EFFECT OF o-2-HYDROXY-3-(tert.-BUTYLAMINO) PROPOXYBENZONITRILE HCl (KO 1366) ON BETA ADRENERGIC RECEPTORS IN THE CARDIOVASCULAR SYSTEM

¹ Baker Medical Research Institute, Melbourne, Australia

The beta adrenergic blocking activity of o-2-hydroxy-3-(tert.-butylamino)propoxybenzonitrile HC1 (KO 1366) was determined in anesthetized dogs and compared with that of propranolol and ICI 50,172. KO 1366 inhibited the positive inotropic and chronotropic and the vasodilator response to isoproterenol and abolished the cardiac effects of stellate ganglion stimulation. The beta blocking potency of KO 1366 exceeded that found for either propranolol or ICI 50,172, and the blockade was specific for beta adrenergic receptors.
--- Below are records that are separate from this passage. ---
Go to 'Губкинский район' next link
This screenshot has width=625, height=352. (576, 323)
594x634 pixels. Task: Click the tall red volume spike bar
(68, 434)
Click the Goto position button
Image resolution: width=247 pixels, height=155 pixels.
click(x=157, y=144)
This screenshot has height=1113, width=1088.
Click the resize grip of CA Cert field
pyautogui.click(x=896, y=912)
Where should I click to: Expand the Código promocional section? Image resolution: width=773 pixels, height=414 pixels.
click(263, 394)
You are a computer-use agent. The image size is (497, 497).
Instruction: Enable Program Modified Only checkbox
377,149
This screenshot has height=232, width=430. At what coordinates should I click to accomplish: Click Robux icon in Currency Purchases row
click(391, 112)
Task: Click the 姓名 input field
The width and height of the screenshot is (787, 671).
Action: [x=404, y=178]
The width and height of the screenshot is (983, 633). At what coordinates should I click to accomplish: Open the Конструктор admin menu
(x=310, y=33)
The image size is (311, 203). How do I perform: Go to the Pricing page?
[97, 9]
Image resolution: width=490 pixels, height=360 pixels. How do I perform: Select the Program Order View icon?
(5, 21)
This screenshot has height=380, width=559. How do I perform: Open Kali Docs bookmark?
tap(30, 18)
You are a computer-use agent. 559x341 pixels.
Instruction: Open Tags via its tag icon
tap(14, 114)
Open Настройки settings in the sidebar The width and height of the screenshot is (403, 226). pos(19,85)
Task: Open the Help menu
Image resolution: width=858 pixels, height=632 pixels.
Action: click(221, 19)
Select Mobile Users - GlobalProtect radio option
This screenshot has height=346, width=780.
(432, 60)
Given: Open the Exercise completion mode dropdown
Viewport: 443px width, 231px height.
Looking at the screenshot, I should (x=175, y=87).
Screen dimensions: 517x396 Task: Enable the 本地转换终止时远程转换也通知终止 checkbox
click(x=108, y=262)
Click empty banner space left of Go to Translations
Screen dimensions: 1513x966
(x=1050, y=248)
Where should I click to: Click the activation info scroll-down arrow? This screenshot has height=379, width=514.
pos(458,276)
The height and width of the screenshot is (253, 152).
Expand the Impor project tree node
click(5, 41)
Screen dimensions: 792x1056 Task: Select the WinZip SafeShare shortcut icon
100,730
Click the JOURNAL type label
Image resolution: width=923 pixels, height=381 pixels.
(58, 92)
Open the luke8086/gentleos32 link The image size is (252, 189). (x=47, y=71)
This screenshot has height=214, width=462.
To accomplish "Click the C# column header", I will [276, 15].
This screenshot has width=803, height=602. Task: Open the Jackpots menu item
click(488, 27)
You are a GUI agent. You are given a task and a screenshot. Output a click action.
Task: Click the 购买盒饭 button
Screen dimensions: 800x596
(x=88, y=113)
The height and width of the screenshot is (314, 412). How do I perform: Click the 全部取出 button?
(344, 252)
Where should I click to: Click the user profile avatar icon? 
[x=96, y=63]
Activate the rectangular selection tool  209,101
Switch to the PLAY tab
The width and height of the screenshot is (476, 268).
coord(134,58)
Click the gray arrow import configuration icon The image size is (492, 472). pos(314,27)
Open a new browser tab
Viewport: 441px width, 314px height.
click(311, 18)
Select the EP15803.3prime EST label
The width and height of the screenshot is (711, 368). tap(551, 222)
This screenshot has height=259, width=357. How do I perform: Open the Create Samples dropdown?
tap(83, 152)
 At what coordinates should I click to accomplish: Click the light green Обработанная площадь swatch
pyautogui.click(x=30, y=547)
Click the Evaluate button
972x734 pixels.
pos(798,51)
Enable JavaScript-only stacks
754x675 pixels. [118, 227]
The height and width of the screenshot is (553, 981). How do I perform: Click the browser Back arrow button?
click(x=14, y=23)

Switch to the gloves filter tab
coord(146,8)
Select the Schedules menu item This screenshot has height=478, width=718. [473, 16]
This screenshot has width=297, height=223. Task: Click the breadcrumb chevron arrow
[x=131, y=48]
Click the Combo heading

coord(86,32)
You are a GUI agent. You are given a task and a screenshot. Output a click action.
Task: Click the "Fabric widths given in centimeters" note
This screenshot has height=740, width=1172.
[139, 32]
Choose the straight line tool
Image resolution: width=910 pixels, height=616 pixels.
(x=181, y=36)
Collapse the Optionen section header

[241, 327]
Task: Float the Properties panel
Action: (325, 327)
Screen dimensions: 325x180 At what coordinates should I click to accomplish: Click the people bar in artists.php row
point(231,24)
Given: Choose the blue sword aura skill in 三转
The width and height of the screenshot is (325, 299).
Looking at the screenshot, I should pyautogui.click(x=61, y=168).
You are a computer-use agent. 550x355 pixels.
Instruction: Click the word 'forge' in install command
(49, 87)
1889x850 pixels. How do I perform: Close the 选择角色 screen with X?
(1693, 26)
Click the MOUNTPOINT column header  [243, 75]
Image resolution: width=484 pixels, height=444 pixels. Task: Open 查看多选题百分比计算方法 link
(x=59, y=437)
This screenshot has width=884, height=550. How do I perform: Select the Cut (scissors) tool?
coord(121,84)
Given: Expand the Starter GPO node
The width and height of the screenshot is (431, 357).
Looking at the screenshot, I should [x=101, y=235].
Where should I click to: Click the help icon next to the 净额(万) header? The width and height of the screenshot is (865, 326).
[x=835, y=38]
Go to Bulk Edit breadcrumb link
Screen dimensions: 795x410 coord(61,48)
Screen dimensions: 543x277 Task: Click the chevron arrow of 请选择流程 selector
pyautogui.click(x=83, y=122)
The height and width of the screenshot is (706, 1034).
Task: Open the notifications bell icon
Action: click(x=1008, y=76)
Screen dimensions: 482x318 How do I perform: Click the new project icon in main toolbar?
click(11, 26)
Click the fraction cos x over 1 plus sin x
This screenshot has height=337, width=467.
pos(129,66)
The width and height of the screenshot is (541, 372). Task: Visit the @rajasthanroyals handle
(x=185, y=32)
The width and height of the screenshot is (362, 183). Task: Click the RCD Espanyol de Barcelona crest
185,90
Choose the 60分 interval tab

Effective beta blocking doses of KO 1366 did not have any intrinsic negative and instead had a small positive inotropic effect on cardiac contraction. KO 1366 provided protection against halothane-epinephrine- but not against ouabain-induced arrhythmias. In contrast to propranolol, KO 1366 reduces peripheral vascular resistance. KO 1366 is, therefore, a potent beta- adrenergic antagonist which lowers peripheral vascular resistance.